Weekly Research: Python's Wheel Format

People coming from the Java world know software packaging in the form of .jar files, simple ZIP files with a specific structure that indicates what part has to be “installed” where in order for the VM to make use of it. In Python we’ve had things like that too with the plural here being used intentionally. You can use source-distribution files, eggs, and probably some more that I don’t remember. Over the last couple of years quite a lot of standardization in the form of a handful of PEPs has happened, though, which should clean up this mess.

Wheel is a replacement for one of these formats: Egg. Eggs were introduced with setuptools which in itself tried to solve some of the shortcomings of distutils (like dependency management, name-spacing, …). An egg by itself is just a ZIP file with the “.egg” file extension that has a specific structure (just like a .jar), but given its age it doesn’t support all the newer standards that were created after it.


Eggs and now Wheels are binary distributions that help you keep your deployment environment as simple as possible by not requiring for instance a compilation system being available on the target system. This is especially important on Windows where compiling C-extensions is extremely complicated but also everywhere else binary distributions help keep the amount of time it takes to install a project’s dependencies at a minimum.

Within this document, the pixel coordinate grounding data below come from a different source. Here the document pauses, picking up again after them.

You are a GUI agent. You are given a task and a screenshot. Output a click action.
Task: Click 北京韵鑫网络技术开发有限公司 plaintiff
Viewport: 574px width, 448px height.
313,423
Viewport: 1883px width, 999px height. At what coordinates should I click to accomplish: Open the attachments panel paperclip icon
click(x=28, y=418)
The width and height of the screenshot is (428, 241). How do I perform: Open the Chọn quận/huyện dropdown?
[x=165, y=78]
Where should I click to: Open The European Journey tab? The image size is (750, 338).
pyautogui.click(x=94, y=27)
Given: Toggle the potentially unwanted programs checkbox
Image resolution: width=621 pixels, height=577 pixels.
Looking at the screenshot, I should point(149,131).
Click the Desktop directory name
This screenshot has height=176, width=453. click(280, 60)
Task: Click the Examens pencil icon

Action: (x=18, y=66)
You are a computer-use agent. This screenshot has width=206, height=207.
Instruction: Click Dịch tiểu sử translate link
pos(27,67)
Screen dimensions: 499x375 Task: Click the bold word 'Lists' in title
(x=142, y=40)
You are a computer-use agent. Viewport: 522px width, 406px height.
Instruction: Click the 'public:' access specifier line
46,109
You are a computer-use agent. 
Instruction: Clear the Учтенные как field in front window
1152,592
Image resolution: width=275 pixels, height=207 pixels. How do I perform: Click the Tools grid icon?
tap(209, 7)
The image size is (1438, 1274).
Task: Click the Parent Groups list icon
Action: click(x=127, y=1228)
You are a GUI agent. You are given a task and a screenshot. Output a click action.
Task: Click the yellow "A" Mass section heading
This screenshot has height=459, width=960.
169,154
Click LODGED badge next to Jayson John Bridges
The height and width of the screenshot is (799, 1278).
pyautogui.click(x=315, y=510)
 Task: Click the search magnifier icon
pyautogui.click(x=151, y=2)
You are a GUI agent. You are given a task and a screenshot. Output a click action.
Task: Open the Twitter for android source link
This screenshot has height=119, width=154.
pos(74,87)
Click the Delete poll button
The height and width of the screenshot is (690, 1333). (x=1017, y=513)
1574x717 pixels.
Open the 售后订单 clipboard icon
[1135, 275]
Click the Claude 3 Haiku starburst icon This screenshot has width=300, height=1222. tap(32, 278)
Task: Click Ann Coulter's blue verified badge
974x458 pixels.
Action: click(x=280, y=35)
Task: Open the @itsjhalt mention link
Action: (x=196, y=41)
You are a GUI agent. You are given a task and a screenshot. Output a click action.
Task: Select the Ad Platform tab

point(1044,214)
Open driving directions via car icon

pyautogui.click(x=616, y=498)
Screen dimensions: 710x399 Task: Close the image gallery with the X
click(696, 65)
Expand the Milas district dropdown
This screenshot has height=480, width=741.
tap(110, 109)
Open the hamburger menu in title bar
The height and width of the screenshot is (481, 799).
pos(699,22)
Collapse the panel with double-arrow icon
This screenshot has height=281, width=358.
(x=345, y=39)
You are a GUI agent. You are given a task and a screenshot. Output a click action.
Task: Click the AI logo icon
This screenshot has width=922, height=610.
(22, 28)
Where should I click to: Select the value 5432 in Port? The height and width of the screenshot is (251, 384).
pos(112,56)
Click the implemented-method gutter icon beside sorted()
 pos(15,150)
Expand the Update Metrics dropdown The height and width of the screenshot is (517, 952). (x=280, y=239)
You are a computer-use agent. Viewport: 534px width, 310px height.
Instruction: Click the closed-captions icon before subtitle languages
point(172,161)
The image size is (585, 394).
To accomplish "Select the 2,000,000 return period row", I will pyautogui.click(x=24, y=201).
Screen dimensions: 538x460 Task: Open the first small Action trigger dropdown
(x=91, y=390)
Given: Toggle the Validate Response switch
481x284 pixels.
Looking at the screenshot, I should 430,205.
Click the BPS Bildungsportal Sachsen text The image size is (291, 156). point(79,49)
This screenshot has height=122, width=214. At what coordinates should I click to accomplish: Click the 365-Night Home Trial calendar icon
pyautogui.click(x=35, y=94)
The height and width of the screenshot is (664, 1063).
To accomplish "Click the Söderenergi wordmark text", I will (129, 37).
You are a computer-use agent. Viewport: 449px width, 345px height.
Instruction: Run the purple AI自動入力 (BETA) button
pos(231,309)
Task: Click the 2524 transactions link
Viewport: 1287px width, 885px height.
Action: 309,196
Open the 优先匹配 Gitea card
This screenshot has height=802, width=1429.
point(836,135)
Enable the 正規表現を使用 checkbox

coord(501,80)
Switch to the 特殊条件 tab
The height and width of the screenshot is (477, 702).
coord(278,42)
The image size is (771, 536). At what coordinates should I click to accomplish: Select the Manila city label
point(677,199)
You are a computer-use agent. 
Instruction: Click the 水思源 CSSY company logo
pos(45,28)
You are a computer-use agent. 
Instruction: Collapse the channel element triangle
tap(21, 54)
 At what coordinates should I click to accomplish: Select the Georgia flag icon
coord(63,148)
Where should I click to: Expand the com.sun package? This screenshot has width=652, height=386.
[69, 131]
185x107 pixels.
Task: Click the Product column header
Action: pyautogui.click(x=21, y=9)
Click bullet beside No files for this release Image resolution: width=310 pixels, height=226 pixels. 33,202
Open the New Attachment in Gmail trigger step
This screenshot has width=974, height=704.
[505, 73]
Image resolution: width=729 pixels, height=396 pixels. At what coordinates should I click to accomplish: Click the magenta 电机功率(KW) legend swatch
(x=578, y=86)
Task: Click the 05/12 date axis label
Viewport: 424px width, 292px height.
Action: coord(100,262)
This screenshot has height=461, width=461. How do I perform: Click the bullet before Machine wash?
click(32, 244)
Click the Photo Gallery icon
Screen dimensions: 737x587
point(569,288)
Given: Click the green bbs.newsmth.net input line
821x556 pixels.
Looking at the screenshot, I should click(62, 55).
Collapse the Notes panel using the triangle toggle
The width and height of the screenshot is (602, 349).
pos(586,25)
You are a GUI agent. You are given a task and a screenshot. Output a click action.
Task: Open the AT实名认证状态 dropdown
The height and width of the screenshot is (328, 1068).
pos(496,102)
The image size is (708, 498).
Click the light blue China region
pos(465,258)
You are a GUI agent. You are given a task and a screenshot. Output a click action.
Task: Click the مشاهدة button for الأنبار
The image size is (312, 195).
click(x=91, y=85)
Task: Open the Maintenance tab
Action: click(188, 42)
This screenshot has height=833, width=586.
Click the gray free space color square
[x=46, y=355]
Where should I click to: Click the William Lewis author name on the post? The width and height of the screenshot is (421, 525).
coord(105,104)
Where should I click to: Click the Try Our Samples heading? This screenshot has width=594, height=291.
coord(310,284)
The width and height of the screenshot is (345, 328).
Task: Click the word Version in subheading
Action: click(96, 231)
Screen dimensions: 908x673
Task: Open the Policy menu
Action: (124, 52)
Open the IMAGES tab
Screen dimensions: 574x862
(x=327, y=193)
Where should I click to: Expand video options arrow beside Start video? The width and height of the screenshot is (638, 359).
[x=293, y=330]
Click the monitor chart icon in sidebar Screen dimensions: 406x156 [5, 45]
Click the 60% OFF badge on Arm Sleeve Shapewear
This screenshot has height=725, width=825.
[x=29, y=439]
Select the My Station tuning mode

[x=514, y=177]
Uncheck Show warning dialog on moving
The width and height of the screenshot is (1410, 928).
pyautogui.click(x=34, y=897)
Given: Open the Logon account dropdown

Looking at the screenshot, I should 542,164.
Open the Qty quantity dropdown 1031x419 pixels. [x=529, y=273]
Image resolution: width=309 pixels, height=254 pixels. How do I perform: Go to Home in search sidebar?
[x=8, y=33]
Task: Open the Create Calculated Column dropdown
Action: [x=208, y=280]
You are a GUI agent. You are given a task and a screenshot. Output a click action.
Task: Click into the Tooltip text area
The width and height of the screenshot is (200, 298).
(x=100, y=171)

Just like Egg Wheel is a ZIP file but this time with the “.whl” extension and a slightly different structure based on PEP 376 (“Database of installed Python distributions”) and 345 (“Metadata for Python software packages 1.2”) (or newer). Let’s walk through this structure using an already existing whl-file. Originally, I had planned to use pyzmq here but sadly found some inconsistencies which I couldn’t explain. So I’ve created my own wheel for Django (a process I will explain later on).

Filename and structure

The file I’m working with here has the name Django-1.5.4-py2.py3-none-any.whl which tells me that this package works on on Python 2 and Python 3 and is not limited to any platform (“any”). Also, the ABI tag has been set to “none”, meaning it is basically a source package. The Python-version, ABI and platform tags are specified in more detail in PEP 425.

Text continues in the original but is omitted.